At that point, I became very much an advocate for the LGBT community and their push for equal rights under the law. I was pretty careful to keep my feelings to myself when talking to my fellow Latter-day Saints (at least to those I knew personally), but on RF and CD (City-Data), I was outspoken in my newfound conviction that, here in the United States, any adult ought to be able to marry any consenting adult of his or her choosing. Latter-day Saints came down on me en masse. How, they wondered, could I condone something God condemned? How could I be in favor of something that would undermine the sanctity of marriage? What could possibly have possessed me to insist that it was now okay to sin? Nothing I said made any difference. Despite my repeated statements that I wasn't condoning what I believed to be sinful, my fellow Mormons simply couldn't grasp that. With respect to same-sex marriage, I tried pointing out that whether a gay couple was legally allowed to marry or not, they were still going to be engaging in the same behaviors. No laws were going to stop them from doing whatever they wanted to do in the privacy of their own bedrooms. Making same-sex marriage legal wasn't going to make same-sex intimacy moral or right. It was simply going to give same-sex couples the right to insurance benefits, the right to make end-of-life decisions for one another, and to have the advantage of other similar rights. People insisted that if same-sex couples were allowed to marry, that would make their own marriages less sacred. How, I wanted to know, was that going to happen? I saw my marriage to Matt as a covenant between the two of us and our Heavenly Father. How could anybody else's marriage have any effect whatsoever on that covenant?

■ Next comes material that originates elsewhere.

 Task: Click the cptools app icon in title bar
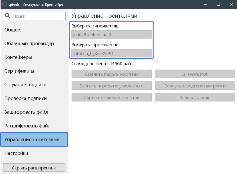(x=4, y=4)
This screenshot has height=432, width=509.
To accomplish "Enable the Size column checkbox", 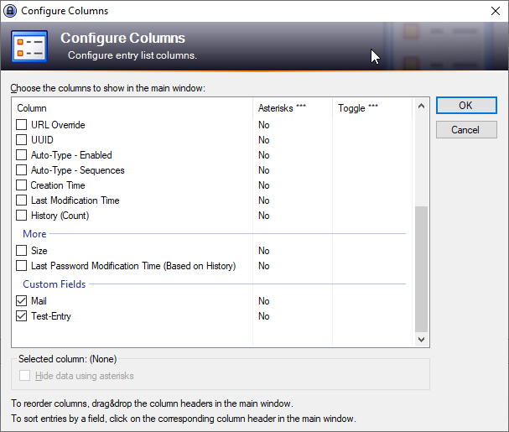I will (x=22, y=251).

Shortly thereafter, I had a second "epiphany." This came as the result of a dream I had one night. I can remember almost nothing about the dream. As a matter of fact, the only thing I do remember (or that I did remember upon waking up from it) was that I was a little Muslim boy, about 6 or 7 years old. I lived in a small, Middle-eastern village. I recall that I was squatting down in a dusty patch of earth just outside my home, wearing shorts and drawing with a stick in the dirt. Now why I would have dreamed that, I will never know. I wasn't Kathryn Ramirez, the 60-something Mormon woman from Salt Lake City. At least I didn't look like her. I looked like a different person entirely, a person of a different age, gender, culture and religion, but it was me! It was my spirit in that little boy’s body. I felt it very, very clearly. Obviously, I was surprised by the dream when I woke up, but it didn't take me long to realize what it meant (and I'm not one to typically ascribe meanings to dreams at all). This was what it was like to be transgendered. I'd always wondered how a person with female genitalia and a feminine shape could possibly feel that she was really a male, a male in the "wrong" body. Suddenly, even that made sense. If I could feel like me in the body of a little Muslim boy, why couldn't a woman feel like she was really supposed to be a man, or vice versa? Even though the phenomenon still seems strange to me, I understood that it was possible.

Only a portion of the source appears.